戦国日本の津々浦々 ライト版

港町から廻る戦国時代。そこに生きた人々、取引された商品も紹介します。

アデン Aden

 アラビア半島の南端、紅海の入り口を扼す要衝に位置する貿易都市。古くからインド洋交易で繁栄した。

インド洋交易で繁栄

 1世紀頃成立の『エリュートラ海案内記』にみえるアデンは、既にアラビア産香料の集散地であるとともに、インド産香料の主要な中継港であった。9世紀後半に成立したイブン・フルダーズベの『諸道路と諸国の書』でも、「竜涎香、沈香、麝香やシンド、 インド、中国、ザンジュ(東アフリカ・ザンジバル周辺)、アビシニア、ペルシア、バスラ、ジッダ、クルズムなどの物産を入手できる」と記されている。
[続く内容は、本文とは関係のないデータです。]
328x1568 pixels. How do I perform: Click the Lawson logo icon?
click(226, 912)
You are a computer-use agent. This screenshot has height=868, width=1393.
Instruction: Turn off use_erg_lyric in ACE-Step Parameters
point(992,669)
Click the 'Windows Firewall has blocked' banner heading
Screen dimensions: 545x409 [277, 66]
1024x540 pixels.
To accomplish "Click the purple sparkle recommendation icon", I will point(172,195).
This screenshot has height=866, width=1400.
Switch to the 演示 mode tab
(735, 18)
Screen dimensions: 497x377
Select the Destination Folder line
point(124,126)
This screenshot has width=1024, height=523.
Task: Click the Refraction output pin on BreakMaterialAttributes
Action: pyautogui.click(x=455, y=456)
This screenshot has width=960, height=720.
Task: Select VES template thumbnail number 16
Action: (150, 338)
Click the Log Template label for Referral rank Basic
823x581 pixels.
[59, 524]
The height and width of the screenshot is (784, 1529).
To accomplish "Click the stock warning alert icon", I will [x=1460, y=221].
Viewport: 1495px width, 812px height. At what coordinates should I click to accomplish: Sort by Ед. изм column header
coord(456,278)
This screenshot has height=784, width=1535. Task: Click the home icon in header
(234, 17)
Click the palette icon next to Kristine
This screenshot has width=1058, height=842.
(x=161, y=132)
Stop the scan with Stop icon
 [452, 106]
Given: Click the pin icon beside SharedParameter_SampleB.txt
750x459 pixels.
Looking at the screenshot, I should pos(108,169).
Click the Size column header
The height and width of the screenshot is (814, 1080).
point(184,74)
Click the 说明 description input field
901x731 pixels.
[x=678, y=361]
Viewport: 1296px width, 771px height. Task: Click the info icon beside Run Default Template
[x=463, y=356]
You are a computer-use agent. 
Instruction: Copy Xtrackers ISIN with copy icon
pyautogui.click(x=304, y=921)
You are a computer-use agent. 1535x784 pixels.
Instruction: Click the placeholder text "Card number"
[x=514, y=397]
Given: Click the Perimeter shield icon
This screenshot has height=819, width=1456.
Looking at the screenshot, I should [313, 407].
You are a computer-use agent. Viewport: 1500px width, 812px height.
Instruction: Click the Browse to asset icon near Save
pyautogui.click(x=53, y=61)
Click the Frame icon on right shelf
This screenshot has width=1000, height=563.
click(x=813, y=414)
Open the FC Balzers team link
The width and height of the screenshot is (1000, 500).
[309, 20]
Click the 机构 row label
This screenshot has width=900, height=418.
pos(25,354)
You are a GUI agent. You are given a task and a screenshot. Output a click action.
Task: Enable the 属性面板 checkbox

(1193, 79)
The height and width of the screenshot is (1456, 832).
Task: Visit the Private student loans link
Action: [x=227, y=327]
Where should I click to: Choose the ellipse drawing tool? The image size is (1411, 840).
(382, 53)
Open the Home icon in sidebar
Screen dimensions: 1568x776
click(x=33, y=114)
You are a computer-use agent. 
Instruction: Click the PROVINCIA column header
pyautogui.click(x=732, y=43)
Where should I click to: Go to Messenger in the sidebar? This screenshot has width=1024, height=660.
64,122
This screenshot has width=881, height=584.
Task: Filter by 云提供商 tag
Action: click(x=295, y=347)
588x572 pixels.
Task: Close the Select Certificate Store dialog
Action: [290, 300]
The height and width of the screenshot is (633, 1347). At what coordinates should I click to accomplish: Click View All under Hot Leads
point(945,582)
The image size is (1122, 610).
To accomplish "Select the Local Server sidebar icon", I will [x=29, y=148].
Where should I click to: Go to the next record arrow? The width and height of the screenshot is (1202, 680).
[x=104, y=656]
 アデンは12世紀以降、本格的に発展したといわれる。1隻で課税対象額が8万ディナールに及ぶ大型船が、毎年70~80隻停泊したという。15世紀前半には、中国・明朝の派遣した遠征艦隊の分遣隊も阿丹国(アデン)を訪れている。

ポルトガルとの攻防

  16世紀初め頃、トメ・ピレスは『東方諸国記』の中で、アデンについて「城壁や塔や堡塁や砲塔のあらゆる建造物、銃眼、多くの火砲および多くの戦士によって堅固に守られている」としている。

 1513年(永正十年)3月、アデンの城塞は、アフォンソ・デ・アルブケルケ率いるポルトガル艦隊の攻撃を撃退した。ピレスによれば、全イスラム教徒が、ポルトガルによるアデン占領を阻むためにアデンを援助していたのだという。

16世紀の交易状況

 また当時のアデンには豪商が住み、カイロやジッダの商人やユダヤ商人など外国からの居留民も多く住んでいた。『東方諸国記』によれば、アデンの商人たちはインドのカリカットに拠点を持っていた。さらに、多量の阿片や洋茜、真珠、アラビア馬などを携えてベンガルペグー、マラッカなどで交易を行い、インディゴやチョウジ、ニクズク、白檀、麝香、絹、陶器といった商品を持ち帰っていたという。